I get lots of sleep. It's a rare night when I'm in bed for less than 8 hours and, despite waking up several times to check my sugar, I sleep for most of it. But I don't sleep to excess. I never lounge in bed until noon. In fact, 7:30am is a pretty sweet lazy morning.
As for exercise, I'm sure some people would argue that I exercise to excess. Perhaps they're right. It feels reasonable to me though, considering how many hours a day I sit, for me to move for an hour a day, every day. Two on Saturdays.
The whole point of this rather drawn out introduction is that I was thinking about diabetes and how it affects the daily decisions I make. Sometimes, diabetes encourages me to moderate my choices, other times it encourages me to push my limits.
It's relatively easy to exercise portion control when I know what overeating does to my blood sugar. Diabetes is a fabulous excuse when someone offers me a second piece of pie and diabetes keeps me honest because I have to bolus for that second piece. That fact alone often stops me just long enough to reconsider and say no.
It's pretty easy to limit alcohol to a glass or two (sometimes three if Erin is over) because it really is just too dangerous to have more than that. I never want to be unable to recognize a low blood sugar because I've had too much to drink. Add to that the fact that alcohol tends to lower blood sugar and it really is easy to say 'no thank you' to the third glass of wine.

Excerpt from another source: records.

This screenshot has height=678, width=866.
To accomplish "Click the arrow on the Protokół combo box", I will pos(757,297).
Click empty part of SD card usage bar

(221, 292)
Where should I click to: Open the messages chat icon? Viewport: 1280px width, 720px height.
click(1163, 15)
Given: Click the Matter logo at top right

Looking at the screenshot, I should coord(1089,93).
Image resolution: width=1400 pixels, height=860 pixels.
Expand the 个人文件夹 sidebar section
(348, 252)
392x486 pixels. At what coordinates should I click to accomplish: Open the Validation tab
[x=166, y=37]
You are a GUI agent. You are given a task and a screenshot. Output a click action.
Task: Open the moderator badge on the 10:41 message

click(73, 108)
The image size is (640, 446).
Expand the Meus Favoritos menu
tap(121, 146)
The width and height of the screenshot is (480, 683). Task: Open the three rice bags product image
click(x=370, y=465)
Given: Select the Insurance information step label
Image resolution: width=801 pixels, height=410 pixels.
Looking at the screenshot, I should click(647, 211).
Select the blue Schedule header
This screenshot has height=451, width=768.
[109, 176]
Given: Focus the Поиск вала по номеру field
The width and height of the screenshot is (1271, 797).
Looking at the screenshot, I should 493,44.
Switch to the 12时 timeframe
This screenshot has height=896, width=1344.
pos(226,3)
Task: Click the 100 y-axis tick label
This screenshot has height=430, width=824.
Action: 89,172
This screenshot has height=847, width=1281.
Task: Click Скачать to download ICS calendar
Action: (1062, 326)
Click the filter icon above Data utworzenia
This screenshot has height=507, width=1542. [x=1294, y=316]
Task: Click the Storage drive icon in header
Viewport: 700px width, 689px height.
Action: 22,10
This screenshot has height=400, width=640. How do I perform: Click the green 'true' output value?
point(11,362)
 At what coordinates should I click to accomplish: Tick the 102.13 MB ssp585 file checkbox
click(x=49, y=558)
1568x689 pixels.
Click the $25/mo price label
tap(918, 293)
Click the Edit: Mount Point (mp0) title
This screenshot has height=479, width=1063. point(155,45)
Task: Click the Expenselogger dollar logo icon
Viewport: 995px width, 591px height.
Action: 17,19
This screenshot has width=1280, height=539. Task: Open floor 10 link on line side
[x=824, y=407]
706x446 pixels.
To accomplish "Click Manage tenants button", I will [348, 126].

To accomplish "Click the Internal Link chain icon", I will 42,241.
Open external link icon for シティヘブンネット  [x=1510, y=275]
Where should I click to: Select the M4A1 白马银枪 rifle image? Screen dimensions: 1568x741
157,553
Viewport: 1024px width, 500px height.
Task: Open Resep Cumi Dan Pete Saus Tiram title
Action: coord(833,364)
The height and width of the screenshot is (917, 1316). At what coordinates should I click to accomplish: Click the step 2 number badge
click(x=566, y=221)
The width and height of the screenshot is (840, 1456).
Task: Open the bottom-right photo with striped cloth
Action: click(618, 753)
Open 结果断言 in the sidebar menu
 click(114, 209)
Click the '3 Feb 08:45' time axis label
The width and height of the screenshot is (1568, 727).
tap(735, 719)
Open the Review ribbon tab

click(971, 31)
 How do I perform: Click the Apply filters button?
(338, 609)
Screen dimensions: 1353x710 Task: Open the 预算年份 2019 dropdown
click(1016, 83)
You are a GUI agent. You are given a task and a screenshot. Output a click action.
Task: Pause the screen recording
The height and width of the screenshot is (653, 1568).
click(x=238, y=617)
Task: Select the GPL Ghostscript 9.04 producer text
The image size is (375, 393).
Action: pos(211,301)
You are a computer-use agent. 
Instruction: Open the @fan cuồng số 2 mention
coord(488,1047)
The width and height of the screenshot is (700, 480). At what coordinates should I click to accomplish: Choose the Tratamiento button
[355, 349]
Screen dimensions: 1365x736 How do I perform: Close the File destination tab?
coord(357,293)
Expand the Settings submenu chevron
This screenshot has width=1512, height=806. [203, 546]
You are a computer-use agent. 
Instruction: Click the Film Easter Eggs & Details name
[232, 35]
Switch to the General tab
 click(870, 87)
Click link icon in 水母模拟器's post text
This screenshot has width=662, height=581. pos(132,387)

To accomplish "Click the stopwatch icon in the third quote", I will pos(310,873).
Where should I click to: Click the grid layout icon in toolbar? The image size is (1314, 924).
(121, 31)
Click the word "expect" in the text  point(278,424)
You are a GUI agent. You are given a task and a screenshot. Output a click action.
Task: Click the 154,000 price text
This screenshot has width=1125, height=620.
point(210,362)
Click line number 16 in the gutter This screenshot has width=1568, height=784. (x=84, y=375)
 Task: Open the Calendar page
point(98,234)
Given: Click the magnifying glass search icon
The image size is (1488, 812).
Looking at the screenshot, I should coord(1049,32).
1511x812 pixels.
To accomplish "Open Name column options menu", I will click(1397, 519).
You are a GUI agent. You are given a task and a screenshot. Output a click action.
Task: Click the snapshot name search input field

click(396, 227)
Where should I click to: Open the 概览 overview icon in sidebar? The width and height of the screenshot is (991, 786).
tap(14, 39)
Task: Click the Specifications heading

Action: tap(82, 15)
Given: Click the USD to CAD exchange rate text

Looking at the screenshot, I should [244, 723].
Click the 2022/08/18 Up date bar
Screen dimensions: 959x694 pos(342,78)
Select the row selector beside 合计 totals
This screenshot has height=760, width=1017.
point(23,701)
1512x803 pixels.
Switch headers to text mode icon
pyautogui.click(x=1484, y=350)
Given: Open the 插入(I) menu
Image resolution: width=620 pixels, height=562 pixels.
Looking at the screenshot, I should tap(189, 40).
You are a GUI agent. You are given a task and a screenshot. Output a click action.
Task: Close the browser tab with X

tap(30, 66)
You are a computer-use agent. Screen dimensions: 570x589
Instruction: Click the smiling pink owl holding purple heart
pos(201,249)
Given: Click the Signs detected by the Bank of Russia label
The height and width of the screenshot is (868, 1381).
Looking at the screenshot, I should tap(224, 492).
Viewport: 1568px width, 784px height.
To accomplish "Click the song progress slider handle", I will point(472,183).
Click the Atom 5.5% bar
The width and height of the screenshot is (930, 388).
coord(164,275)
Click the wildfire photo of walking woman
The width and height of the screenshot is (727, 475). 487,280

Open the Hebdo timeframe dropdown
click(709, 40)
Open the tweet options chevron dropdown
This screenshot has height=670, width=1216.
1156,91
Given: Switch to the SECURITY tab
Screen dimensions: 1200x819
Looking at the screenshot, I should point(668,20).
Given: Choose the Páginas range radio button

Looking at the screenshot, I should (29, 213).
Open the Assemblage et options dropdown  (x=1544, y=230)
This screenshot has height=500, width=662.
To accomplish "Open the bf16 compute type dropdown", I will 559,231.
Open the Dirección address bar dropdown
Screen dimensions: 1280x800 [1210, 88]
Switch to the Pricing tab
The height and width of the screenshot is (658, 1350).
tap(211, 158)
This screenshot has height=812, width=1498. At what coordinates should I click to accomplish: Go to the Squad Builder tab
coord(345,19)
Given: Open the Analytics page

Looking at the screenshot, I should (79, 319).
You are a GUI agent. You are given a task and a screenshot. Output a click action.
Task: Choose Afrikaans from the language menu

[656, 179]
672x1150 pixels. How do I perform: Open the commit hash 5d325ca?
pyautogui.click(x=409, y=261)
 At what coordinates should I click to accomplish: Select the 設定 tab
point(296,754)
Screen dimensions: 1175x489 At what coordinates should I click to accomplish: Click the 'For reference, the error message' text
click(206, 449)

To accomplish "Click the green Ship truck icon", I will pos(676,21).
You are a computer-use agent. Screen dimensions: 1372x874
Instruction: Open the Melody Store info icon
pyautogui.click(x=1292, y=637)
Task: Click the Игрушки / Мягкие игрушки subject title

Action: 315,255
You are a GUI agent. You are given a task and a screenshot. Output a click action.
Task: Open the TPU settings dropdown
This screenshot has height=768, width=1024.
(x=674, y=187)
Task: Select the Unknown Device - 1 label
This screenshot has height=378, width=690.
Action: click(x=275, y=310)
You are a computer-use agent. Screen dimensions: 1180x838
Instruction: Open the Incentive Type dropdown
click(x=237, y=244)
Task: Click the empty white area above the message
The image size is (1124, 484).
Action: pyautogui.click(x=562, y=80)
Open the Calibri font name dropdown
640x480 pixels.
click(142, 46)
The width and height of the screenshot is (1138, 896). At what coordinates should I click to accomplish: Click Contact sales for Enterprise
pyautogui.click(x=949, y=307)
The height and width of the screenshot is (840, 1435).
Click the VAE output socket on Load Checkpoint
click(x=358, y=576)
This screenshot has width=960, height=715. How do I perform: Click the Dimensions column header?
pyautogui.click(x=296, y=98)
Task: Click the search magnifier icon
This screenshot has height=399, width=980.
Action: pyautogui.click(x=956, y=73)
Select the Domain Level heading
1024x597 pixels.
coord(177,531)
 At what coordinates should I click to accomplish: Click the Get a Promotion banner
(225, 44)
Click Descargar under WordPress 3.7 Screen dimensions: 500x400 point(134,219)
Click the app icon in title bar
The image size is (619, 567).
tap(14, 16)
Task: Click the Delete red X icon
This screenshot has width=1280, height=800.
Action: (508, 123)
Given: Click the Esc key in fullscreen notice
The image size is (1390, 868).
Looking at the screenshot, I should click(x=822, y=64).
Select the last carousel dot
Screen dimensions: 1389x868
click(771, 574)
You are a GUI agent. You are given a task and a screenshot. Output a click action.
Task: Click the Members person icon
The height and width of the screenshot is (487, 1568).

On the other hand, diabetes is a great motivator to get lots of rest and lots of exercise. Diabetes is the never-ending voice in my head that says I should be out there taking care of my heart, my lungs, and my body. Diabetes forces me to take my health seriously.
Based on my blood pressure, cholesterol, heart rate, diet, weight and fitness level - I'm a pretty healthy gal. Add diabetes to the list and I automatically fall in the same health risk category as someone who is overweight or a smoker.
Imagine where I would fall if I didn't do all these things?